Aviso do SWPC NOAA: Nas próximas horas são esperados períodos adicionais de tempestades G1-G2 e, possivelmente, mais um período isolado de tempestade de nível G3.
No dia 22 de março de 2026, a atividade geomagnética, que já havia atingido o pico de nível G3 no dia anterior, não apenas se manteve ativa, como ganhou um novo fôlego inesperado. O Centro de Previsão de Clima Espacial da NOAA (SWPC) emitiu um alerta oficial às 10:42 UTC, informando que o índice K atingiu o valor 7 ou superior. Este aviso de tempestade de nível G3 ou mais intenso esteve em vigor entre as 10:41 UTC e as 15:00 UTC, sinalizando que uma segunda vaga de energia solar estava a impactar a Terra, elevando novamente a intensidade do fenómeno para níveis severos.
O especialista em meteorologia espacial Stefan Burns destacou, às 11:30 UTC, que o planeta ainda se encontrava sob a influência de uma tempestade de categoria G2/G3, com o fluxo de plasma solar a passar continuamente pela Terra. Pouco depois, às 11:59 UTC, Burns registou uma mudança determinante: o campo magnético do vento solar (Bz) estabilizou numa orientação sul prolongada. Foi precisamente esta alteração que permitiu o regresso às condições de nível G3. Burns explicou que, se esta polaridade negativa tivesse coincidido com um pico de Bt superior a 30 nT, a intensidade teria sido muito superior. O especialista sublinhou ainda que a previsão da NOAA para G2/G3 acabou por ser certeira mais por uma questão de sorte, dado que a estrutura real da ejeção de massa coronal se revelou muito maior e mais potente do que o previsto.

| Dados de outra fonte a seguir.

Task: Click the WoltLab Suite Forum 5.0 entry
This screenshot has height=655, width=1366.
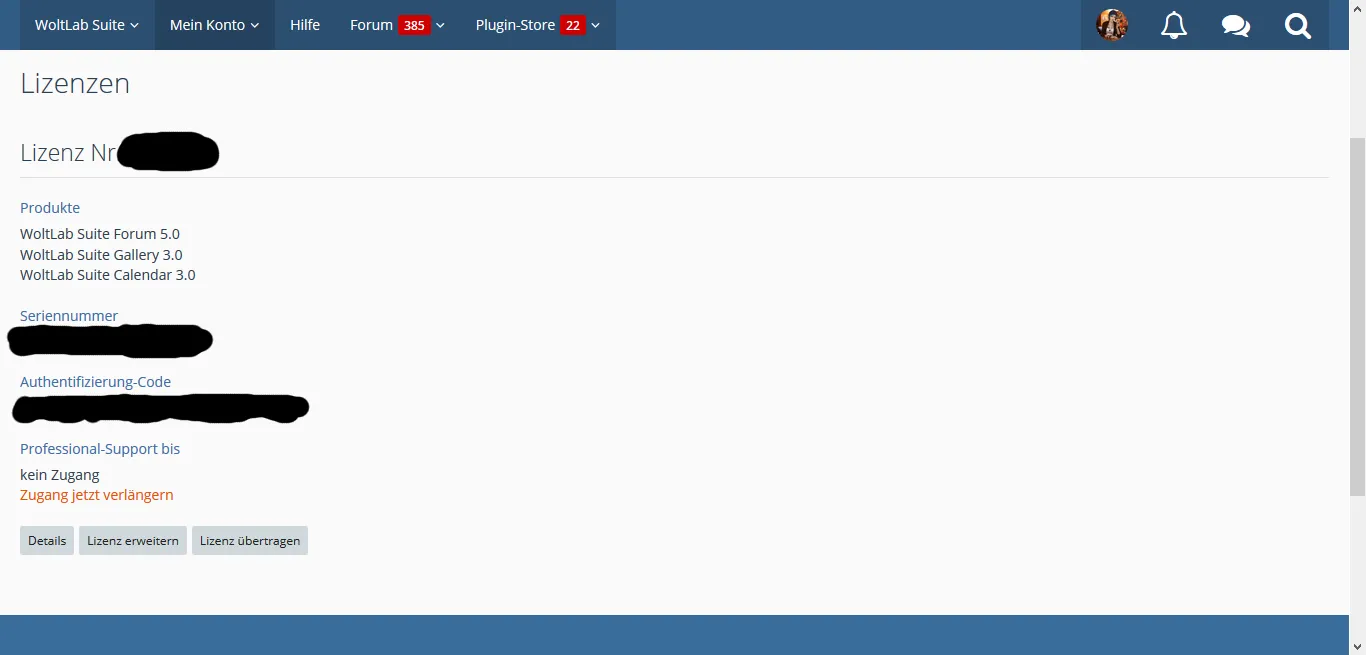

A dinâmica destes eventos está a evoluir de forma extremamente rápida. A ejeção de massa coronal registada ontem não se dissipou totalmente, e a sua "cauda" continua a interagir com a magnetosfera terrestre. A este cenário junta-se um fluxo de alta velocidade proveniente de um buraco coronal, criando uma combinação clássica que potencia os efeitos da tempestade. Atualmente, o fenómeno está a ganhar nova força; após um breve período de acalmia, o Bz voltou a virar para sul e permanece em estado negativo, o que facilita uma troca de energia mais profunda e impactante entre o vento solar e o campo magnético da Terra.

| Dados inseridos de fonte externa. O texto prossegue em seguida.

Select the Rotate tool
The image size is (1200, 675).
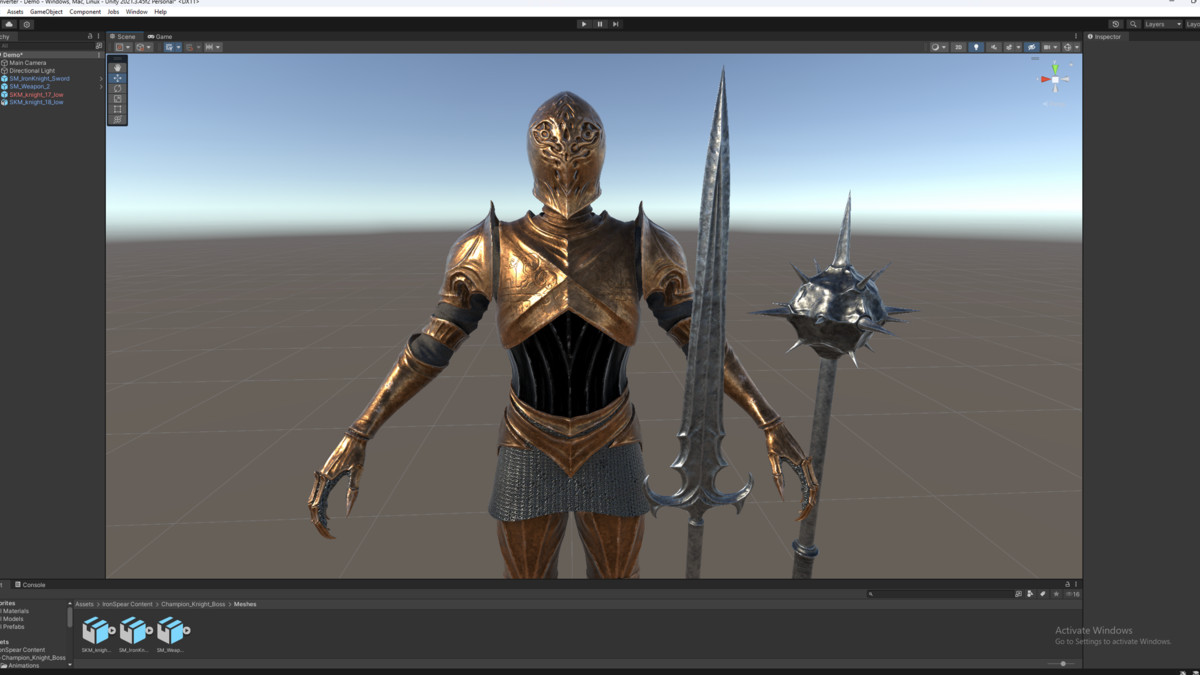coord(118,89)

Pelas 12:50 UTC de 22 de março, o SWPC confirmou oficialmente que, durante o intervalo sinótico das 09:00 às 12:00 UTC, foi observada uma forte tempestade geomagnética de nível G3. Este pico de atividade coincidiu com a chegada do fluxo de vento solar de alta velocidade. Para as próximas horas, as previsões apontam para períodos adicionais de tempestades de nível G1 e G2, existindo ainda a possibilidade de ocorrer um novo surto isolado que atinja novamente o patamar G3.
Este evento já proporcionou um espetáculo visual memorável em diversos países. Durante a primeira vaga, entre 20 e 21 de março, as auroras boreais foram avistadas em estados do norte dos EUA, como Alasca, Montana, Minnesota, Wisconsin, Michigan e Maine, além do Canadá, incluindo as regiões de Terranova e Labrador. Com a subida para o nível G3, as luzes tornaram-se visíveis mesmo em zonas mais a sul, como o norte de Illinois e Iowa. Na Europa, a primeira fase trouxe cores vibrantes à Escandinávia (Noruega, Suécia e Finlândia), bem como à Islândia e ao norte da Escócia. Na Rússia, o fenómeno foi documentado em Murmansk, Arkhangelsk, na República da Carélia e no norte da Sibéria.
A segunda vaga deu continuidade a estas exibições celestes, com novos relatos a chegar de Alberta (arredores de Calgary), das pradarias canadianas (Edmonton e Prince Albert) e do Alasca (Fairbanks). Com o céu limpo, os residentes das latitudes médias da América do Norte, bem como das latitudes elevadas da Europa e do norte da Rússia, têm agora uma oportunidade real de observar este espetáculo de luzes naturais. O clima espacial permanece instável, e esta segunda onda serve de aviso: mesmo quando parece que a tempestade está a diminuir, o Sol pode sempre surpreender com uma nova descarga de energia.